Well, when I’m with Karen, I get a lump in my throat, my ears ring, and my knees get all squiggly. Does that mean I’m in love?’

Either that or you’ve got a real bad case of the measles.”

Paw, if I marry Karen someday, her name becomes Taylor, don’t it?”

That’s right, and all your children become Taylors too.”

Children? … I don’t think we’d have any children, Paw. We already know enough kids to play with.”

And so – with childhood’s blurry vision of the details of this state called marriage — Opie easily dismisses one of the most important results of engaging in the deepest mysteries of the marriage covenant. Children are a very visible product of those mysteries.

But there are other products as well. Many of them are not so easily seen or identified, but they can be just as important and just as life-changing. There is a sense of fulfillment and a greater sense of wholeness. There’s a sense of security and oneness that melts away all the coldness of being alone. And there’s a new knowledge of self – an understanding of oneself on a new level. The man and woman who have previously been “their own person” have now, for the first time, realized that they are much more complex and much more capable of enjoying that complexity as a result of this new relationship and the new identity that results from it.

But all of this change is not easy. Nor is it simple. In fact, it is so complex that sometimes it’s weeks, or unfortunately even years, before one or both partners actually realize that they have become a part of a brand new whole and are no longer exactly the same persons they were before marriage.

That realization could be frightening if not seen through the plan of God. He, after all, is Love (1 John 4:8). He created this thing called marriage – and the sex that is an integral part of it. And guess what? He knows what He’s talking about. His plan is that each partner in this holy covenant relationship will find in the mate the answer to longings that have never been fulfilled; the key to opening doors in the soul that have never been unlocked; and the love that saturates and nurtures our unique gifts and abilities so that they mature and bring us to the highest and best we can be. In short, it’s this new person, conceived from the two, that is finally complete and whole in a way that nothing but a “covenant” marriage relationship can accomplish.
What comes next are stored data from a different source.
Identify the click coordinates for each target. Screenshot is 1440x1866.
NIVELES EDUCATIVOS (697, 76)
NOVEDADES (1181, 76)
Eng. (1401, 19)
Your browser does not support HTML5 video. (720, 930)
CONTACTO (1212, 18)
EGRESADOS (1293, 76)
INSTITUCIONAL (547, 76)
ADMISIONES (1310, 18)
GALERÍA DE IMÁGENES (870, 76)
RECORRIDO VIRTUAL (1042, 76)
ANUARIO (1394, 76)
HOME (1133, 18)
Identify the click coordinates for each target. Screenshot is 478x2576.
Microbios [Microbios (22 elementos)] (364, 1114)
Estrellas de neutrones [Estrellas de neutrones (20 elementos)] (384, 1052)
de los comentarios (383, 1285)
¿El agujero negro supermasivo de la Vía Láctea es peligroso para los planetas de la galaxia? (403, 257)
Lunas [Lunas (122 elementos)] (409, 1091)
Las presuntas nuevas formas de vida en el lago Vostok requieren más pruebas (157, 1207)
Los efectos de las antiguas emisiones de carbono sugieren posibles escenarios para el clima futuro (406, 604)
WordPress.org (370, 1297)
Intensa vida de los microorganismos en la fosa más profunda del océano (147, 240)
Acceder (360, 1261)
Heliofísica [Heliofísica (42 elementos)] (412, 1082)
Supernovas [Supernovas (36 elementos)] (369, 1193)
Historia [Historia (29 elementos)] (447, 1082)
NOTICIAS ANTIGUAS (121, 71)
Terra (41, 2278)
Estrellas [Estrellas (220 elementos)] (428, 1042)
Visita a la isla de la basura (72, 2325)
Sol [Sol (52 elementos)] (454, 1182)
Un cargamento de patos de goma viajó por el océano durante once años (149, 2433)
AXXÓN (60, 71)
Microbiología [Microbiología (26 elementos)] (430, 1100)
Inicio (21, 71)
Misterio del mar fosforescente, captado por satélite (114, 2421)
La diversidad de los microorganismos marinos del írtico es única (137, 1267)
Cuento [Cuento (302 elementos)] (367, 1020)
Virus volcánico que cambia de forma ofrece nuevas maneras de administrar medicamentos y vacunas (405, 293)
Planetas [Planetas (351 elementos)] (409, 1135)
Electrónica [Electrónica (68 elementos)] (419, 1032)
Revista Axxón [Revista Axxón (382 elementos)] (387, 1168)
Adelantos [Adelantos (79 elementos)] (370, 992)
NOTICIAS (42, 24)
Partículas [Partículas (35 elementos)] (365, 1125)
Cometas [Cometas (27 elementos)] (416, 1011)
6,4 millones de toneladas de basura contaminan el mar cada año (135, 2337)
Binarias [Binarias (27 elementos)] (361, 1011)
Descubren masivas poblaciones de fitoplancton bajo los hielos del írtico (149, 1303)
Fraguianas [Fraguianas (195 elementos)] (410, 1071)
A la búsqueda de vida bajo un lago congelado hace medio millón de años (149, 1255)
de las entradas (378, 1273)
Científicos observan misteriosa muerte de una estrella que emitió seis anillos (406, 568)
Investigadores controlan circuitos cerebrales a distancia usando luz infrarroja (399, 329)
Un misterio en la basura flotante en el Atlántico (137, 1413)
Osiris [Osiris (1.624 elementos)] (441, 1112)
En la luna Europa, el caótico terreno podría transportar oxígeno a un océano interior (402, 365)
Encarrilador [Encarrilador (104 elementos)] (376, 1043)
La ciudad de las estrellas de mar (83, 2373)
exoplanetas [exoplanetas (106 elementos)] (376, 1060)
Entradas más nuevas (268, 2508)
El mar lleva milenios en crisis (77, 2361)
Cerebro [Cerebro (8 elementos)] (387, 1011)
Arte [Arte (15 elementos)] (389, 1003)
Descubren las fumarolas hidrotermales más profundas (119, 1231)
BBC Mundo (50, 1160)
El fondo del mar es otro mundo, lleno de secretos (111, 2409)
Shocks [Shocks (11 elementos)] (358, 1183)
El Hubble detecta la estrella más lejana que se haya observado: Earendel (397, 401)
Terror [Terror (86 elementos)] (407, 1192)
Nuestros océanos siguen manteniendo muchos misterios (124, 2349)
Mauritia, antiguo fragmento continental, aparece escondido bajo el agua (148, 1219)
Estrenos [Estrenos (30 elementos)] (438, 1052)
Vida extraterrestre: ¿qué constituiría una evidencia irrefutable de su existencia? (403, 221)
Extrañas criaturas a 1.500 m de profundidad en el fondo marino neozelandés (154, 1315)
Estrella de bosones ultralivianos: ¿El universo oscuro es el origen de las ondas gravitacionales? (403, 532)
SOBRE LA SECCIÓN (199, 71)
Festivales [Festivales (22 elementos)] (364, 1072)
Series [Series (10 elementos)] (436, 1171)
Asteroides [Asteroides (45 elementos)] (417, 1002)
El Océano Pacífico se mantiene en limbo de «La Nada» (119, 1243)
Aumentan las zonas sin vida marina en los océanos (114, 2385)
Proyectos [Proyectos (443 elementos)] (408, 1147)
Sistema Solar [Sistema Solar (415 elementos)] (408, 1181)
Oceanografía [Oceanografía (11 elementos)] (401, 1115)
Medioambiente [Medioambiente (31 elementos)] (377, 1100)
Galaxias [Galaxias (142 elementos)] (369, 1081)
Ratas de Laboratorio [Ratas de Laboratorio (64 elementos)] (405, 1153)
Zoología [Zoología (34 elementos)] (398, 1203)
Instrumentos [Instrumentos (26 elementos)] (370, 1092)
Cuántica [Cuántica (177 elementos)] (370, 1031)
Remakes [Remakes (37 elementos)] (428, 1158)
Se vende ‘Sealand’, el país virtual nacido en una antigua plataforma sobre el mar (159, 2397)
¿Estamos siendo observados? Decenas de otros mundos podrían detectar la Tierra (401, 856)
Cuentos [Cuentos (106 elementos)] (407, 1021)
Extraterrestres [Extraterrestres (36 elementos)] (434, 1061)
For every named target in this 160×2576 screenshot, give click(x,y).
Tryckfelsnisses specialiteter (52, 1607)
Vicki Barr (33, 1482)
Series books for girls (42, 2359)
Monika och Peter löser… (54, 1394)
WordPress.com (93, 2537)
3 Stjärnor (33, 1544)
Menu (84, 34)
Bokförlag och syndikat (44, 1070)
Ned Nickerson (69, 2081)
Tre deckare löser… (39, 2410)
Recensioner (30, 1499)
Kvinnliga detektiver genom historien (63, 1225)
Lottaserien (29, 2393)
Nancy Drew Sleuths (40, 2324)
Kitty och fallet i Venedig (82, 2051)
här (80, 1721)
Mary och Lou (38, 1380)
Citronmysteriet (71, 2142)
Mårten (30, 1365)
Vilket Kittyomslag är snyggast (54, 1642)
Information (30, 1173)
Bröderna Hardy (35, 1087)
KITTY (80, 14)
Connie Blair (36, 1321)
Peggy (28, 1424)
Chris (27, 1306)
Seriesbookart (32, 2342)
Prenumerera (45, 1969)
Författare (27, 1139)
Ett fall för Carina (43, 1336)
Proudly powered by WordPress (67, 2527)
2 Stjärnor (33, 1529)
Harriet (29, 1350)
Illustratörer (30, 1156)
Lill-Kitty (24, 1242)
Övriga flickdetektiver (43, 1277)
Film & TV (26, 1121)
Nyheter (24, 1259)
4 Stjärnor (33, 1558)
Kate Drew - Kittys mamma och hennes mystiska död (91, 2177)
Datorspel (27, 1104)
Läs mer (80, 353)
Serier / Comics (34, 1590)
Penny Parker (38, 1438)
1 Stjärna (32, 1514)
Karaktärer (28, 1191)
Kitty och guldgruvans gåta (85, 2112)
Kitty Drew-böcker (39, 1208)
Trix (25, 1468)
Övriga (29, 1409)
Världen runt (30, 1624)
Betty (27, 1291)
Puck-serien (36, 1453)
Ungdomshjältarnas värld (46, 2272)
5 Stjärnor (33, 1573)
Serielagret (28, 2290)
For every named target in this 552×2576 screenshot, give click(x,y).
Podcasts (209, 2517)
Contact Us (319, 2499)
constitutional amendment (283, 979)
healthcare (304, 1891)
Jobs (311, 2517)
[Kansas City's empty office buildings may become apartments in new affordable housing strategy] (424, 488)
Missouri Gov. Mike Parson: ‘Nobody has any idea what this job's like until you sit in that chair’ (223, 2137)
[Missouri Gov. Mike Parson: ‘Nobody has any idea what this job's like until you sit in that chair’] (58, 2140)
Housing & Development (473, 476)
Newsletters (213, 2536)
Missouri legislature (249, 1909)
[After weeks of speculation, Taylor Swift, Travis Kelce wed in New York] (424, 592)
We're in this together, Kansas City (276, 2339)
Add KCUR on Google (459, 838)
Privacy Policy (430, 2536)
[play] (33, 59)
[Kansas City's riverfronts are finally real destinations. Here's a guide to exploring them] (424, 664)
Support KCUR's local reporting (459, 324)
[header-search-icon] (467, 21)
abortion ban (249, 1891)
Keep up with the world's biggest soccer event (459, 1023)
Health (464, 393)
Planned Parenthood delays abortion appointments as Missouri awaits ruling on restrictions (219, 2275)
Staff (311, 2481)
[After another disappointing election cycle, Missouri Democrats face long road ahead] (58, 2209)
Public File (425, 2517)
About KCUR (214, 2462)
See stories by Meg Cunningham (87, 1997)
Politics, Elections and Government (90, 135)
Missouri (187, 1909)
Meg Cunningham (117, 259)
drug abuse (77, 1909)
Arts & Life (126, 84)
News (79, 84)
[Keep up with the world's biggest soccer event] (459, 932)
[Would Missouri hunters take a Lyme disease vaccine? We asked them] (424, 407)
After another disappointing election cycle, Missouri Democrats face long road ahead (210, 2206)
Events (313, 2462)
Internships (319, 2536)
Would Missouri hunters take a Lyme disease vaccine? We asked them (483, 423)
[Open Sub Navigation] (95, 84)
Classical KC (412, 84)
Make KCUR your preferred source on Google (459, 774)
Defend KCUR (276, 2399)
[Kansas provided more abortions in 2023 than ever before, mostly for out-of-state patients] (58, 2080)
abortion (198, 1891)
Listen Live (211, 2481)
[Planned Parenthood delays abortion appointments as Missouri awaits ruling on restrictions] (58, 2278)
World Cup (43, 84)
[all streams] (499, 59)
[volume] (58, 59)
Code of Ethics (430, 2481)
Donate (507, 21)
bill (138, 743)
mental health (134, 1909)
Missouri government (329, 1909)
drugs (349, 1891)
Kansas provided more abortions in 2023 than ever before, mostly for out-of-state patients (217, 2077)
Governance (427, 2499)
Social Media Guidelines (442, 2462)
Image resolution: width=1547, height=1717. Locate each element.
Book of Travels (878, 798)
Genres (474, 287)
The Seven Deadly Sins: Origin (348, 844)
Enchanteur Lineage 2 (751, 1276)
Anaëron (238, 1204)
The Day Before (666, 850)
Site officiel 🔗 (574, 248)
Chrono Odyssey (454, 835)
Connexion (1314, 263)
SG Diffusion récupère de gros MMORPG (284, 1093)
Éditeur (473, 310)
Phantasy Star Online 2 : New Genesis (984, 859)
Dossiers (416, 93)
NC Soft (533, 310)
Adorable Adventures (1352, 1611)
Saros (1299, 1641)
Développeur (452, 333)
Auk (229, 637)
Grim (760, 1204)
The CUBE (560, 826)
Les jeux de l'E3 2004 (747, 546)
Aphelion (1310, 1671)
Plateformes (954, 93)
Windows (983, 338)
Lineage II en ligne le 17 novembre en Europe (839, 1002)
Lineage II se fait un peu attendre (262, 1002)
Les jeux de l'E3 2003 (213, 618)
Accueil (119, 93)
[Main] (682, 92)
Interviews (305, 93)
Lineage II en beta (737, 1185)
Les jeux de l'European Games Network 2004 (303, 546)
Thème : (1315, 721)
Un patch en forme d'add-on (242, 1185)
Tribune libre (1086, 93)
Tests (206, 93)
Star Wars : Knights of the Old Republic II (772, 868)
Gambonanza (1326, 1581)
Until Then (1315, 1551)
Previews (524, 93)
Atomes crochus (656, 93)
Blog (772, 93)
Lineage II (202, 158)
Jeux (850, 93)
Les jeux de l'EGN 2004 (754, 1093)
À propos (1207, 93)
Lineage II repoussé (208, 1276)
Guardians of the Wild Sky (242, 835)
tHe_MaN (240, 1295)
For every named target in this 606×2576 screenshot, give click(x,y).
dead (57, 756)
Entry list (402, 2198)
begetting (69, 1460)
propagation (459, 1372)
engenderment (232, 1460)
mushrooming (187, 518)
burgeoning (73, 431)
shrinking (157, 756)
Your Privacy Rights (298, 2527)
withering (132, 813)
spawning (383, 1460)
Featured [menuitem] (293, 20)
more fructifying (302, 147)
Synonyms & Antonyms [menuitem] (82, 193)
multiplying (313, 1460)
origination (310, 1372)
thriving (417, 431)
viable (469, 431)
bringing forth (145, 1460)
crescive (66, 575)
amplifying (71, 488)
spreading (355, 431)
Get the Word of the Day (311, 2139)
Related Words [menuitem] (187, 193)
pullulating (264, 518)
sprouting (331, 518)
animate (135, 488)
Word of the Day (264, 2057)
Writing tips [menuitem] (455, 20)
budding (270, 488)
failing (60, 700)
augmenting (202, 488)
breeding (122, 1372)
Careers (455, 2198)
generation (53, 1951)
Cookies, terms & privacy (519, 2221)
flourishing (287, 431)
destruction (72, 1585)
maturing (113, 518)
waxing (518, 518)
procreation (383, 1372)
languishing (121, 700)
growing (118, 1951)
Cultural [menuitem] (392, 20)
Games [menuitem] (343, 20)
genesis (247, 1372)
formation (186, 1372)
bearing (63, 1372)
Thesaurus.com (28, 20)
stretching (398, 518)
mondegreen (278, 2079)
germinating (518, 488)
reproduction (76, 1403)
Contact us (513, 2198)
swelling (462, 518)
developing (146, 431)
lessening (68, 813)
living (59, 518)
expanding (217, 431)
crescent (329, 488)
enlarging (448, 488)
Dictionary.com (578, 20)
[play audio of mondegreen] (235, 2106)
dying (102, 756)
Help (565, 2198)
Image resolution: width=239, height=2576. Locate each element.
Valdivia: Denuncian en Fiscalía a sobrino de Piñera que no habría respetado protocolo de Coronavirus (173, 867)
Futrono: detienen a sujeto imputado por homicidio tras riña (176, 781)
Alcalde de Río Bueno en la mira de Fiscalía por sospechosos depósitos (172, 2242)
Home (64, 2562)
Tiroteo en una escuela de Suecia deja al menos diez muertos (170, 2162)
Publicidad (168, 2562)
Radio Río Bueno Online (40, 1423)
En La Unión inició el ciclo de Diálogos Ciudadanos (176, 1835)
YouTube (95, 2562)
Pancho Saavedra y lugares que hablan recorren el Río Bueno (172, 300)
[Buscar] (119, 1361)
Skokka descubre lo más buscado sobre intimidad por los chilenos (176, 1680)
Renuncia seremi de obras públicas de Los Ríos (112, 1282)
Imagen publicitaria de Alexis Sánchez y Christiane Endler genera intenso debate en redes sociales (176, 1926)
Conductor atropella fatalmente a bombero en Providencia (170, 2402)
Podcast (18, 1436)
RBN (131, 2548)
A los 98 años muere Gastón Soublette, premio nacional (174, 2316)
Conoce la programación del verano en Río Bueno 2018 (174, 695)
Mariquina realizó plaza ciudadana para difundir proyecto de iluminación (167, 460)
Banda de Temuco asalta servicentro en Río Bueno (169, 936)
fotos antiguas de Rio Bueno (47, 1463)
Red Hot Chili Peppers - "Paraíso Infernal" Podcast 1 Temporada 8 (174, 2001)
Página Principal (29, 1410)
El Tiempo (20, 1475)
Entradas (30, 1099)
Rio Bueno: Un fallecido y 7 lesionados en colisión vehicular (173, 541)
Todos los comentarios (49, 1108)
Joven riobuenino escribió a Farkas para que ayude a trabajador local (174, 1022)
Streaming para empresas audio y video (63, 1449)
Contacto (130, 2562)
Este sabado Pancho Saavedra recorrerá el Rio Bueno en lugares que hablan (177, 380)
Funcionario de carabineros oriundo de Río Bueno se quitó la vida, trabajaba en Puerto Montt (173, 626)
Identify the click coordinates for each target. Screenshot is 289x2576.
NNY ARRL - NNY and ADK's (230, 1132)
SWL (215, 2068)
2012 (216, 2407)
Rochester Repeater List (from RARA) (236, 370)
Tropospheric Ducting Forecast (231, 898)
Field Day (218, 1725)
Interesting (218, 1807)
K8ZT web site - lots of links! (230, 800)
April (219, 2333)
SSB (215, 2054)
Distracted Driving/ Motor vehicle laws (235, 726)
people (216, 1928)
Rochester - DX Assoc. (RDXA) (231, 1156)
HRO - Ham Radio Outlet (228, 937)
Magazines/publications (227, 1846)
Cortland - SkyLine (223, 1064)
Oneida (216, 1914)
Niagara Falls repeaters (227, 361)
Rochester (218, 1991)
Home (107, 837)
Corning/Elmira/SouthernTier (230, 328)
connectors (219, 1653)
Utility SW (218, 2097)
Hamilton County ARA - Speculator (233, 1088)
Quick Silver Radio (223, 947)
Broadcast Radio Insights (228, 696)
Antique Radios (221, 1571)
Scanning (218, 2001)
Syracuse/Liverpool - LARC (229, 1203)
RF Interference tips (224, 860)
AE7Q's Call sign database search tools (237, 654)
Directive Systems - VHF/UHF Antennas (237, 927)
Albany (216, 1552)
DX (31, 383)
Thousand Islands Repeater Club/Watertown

It is true that our mate cannot fill the place in us that is reserved for God Himself. And we will never be truly whole until He is at home in us, giving us all of Himself. But it is God Himself who has told us clearly, “It is not good for the man to be alone. I will make him a helper suitable for him. … And the Lord God fashioned into a woman the rib which He had taken from the man and brought her to the man. And the man said, ‘This is now bone of my bones and flesh of my flesh.’ … For this cause a man shall leave his father and his mother and shall cleave to his wife; and they shall become one flesh.” (Gen. 2: 18, 22-24, NAS). God said of his “perfect” man that he needed a woman to be complete. And He created the woman to be so much a part of the man that she would have a need of him to be complete as well. Isn’t it interesting that this “need” of each other was created into us as part of our perfection? And this unique completeness that results is probably the one most powerful and thrilling product of a man and woman entering into and enjoying the blessed mysteries of God’s kind of marriage.

I know in this 21st century – especially in the hollowed political halls of this world — it is not considered “politically correct” to make such statements. But, thank God, there is still one Document that supersedes all the political attitudes and postures of every society on the face of the earth. It still supersedes every new “law” on the books that would try to make marriage something different from the commitment of one male and one female partner in covenant with each other and with the God who created them. Thank God that Document — The Word of God – The Holy Bible – still gives the human race the blessed, supernatural opportunity to experience total completeness through love – when they enter into it the way God Himself created it to be experienced.

Truly, a Valentine gift to be treasured forever.